- Zmaj R-1

General information
- Type: Bomber aircraft
- National origin: Yugoslavia
- Manufacturer: Zmaj, Zemun
- Designer: D.Stankov and Dj.Ducić
- Status: retired
- Primary user: Yugoslav Royal Air Force
- Number built: 1

History
- Introduction date: prototype
- First flight: 24 April 1940
- Retired: 1941

= Zmaj R-1 =

1940s Yugoslav bomber aircraft prototype

The Zmaj R-1 (Змај Р-1) was a twin-engined prototype bomber produced by Zmaj aircraft of the former Yugoslavia, designed in the 1930s. The aircraft remained a prototype due to a number of difficulties in testing.

==Design and development==

During 1936 at the Zmaj factory, Dušan Stankov, then technical manager, initiated the design and construction of a reconnaissance-bomber. After tests in the wind tunnel at Warsaw and acceptance by the Yugoslavian Air Force, the project was designated Zmaj R-1. The team of designers joining Eng. Djordje Ducić and a few young engineers who worked on the design completed the prototype before the beginning of a large aerospace workers strike in April 1940, with final assembly at the military part of the airport in Zemun.

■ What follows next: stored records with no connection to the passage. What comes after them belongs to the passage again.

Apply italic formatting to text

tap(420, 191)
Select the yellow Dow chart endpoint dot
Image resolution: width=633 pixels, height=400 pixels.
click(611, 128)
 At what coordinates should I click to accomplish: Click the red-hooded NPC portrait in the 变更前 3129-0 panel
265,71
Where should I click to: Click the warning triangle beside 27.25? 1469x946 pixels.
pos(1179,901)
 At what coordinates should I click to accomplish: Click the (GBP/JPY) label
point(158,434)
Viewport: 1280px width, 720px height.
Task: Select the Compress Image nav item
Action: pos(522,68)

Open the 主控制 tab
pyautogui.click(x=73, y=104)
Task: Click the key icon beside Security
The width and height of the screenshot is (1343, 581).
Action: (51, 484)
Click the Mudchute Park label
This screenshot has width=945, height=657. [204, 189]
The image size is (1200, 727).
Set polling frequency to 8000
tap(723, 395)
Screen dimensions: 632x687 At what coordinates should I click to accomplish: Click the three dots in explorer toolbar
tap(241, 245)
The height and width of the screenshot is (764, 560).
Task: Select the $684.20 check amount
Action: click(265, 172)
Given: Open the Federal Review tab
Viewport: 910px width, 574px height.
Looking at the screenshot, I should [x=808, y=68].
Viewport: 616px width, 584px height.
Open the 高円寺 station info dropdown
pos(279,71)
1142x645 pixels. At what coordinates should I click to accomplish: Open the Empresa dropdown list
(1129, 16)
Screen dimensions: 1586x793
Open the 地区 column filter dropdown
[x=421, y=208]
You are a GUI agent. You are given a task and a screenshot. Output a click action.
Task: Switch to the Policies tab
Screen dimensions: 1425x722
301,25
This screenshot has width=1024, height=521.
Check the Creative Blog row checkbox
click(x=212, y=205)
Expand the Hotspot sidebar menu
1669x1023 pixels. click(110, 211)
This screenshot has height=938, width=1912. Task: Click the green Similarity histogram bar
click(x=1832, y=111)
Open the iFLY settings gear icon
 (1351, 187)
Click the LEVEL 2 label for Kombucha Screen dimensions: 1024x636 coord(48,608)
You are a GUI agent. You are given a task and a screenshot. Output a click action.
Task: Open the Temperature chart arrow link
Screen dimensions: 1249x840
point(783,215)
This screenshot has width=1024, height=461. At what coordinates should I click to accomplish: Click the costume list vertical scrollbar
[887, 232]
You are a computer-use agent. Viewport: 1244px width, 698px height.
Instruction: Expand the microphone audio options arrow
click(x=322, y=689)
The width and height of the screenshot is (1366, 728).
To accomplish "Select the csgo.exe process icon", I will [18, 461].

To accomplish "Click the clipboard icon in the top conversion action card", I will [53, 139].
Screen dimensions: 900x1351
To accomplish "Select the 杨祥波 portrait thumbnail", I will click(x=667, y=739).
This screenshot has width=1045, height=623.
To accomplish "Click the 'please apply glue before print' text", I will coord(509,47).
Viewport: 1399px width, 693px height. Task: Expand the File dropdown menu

The first flight was on 24 April 1940, piloted by reserve Lieutenant Đura E. Đaković, a transport pilot with Aeroput. The initial testing justified all expectations in terms of aerodynamic characteristics and performance, unfortunately on the third flight the pilot was unable to lower the landing gear and had to land with the undercarriage extended, damaging the propellers and engines. Replacement parts for the propeller and landing gear were imported from Germany and France delaying repairs considerably. The aircraft was rebuilt so that testing could be resumed at the end of March 1941, but in early April the bombing of Zemun airport damaged the prototype Zmaj R-1 again. In late June 1941 the Germans scrapped the aircraft.

This twin-engine mid-winged aircraft, powered by two 750 PS Hispano-Suiza 14AB, was of mixed construction and well-armed, with two 20 mm Oerlikon cannon, and four 7.9 mm machine guns, with 1600 kg of bombs in a fuselage bomb-bay. The reconnaissance variant carried cameras, extra fuel tanks and three crew members in lieu of guns and bombs.

==Operational history==
Due to the cessation of flight testing the plans for the Yugoslav Royal Air Force reconnaissance and bomber units to be solely equipped with the Zmaj R-1 came to naught.